== Data to examine ==
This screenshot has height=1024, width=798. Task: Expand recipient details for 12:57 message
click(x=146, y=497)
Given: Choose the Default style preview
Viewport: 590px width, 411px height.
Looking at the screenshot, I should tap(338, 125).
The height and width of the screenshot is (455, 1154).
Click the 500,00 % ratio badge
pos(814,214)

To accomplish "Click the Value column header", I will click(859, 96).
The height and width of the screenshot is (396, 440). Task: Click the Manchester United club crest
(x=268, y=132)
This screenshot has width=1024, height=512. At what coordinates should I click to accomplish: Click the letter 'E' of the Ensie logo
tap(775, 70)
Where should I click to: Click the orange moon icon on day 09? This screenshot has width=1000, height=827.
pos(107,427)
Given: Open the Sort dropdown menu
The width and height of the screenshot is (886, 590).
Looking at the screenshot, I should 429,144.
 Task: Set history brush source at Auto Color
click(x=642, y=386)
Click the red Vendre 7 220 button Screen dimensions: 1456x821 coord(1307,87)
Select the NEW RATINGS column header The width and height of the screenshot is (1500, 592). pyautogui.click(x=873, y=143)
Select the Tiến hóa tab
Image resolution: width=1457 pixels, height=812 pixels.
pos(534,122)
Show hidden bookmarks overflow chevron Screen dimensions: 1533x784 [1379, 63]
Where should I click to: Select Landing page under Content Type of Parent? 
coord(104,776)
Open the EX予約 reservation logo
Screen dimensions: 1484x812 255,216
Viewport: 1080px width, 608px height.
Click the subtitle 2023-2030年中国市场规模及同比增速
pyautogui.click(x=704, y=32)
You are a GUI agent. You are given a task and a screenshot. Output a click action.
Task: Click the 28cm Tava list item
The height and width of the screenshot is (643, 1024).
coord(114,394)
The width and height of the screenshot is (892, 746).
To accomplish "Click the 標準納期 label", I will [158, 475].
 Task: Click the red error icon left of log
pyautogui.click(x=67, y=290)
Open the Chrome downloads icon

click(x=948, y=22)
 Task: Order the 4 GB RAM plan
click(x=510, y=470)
===
■ Task requirements ■
Output each line of the material exactly as it was written above.

■ Answer box ■
This screenshot has height=1024, width=798. Task: Expand recipient details for 12:57 message
click(x=146, y=497)
Given: Choose the Default style preview
Viewport: 590px width, 411px height.
Looking at the screenshot, I should tap(338, 125).
The height and width of the screenshot is (455, 1154).
Click the 500,00 % ratio badge
pos(814,214)

To accomplish "Click the Value column header", I will click(859, 96).
The height and width of the screenshot is (396, 440). Task: Click the Manchester United club crest
(x=268, y=132)
This screenshot has width=1024, height=512. At what coordinates should I click to accomplish: Click the letter 'E' of the Ensie logo
tap(775, 70)
Where should I click to: Click the orange moon icon on day 09? This screenshot has width=1000, height=827.
pos(107,427)
Given: Open the Sort dropdown menu
The width and height of the screenshot is (886, 590).
Looking at the screenshot, I should 429,144.
 Task: Set history brush source at Auto Color
click(x=642, y=386)
Click the red Vendre 7 220 button Screen dimensions: 1456x821 coord(1307,87)
Select the NEW RATINGS column header The width and height of the screenshot is (1500, 592). pyautogui.click(x=873, y=143)
Select the Tiến hóa tab
Image resolution: width=1457 pixels, height=812 pixels.
pos(534,122)
Show hidden bookmarks overflow chevron Screen dimensions: 1533x784 [1379, 63]
Where should I click to: Select Landing page under Content Type of Parent? 
coord(104,776)
Open the EX予約 reservation logo
Screen dimensions: 1484x812 255,216
Viewport: 1080px width, 608px height.
Click the subtitle 2023-2030年中国市场规模及同比增速
pyautogui.click(x=704, y=32)
You are a GUI agent. You are given a task and a screenshot. Output a click action.
Task: Click the 28cm Tava list item
The height and width of the screenshot is (643, 1024).
coord(114,394)
The width and height of the screenshot is (892, 746).
To accomplish "Click the 標準納期 label", I will [158, 475].
 Task: Click the red error icon left of log
pyautogui.click(x=67, y=290)
Open the Chrome downloads icon

click(x=948, y=22)
 Task: Order the 4 GB RAM plan
click(x=510, y=470)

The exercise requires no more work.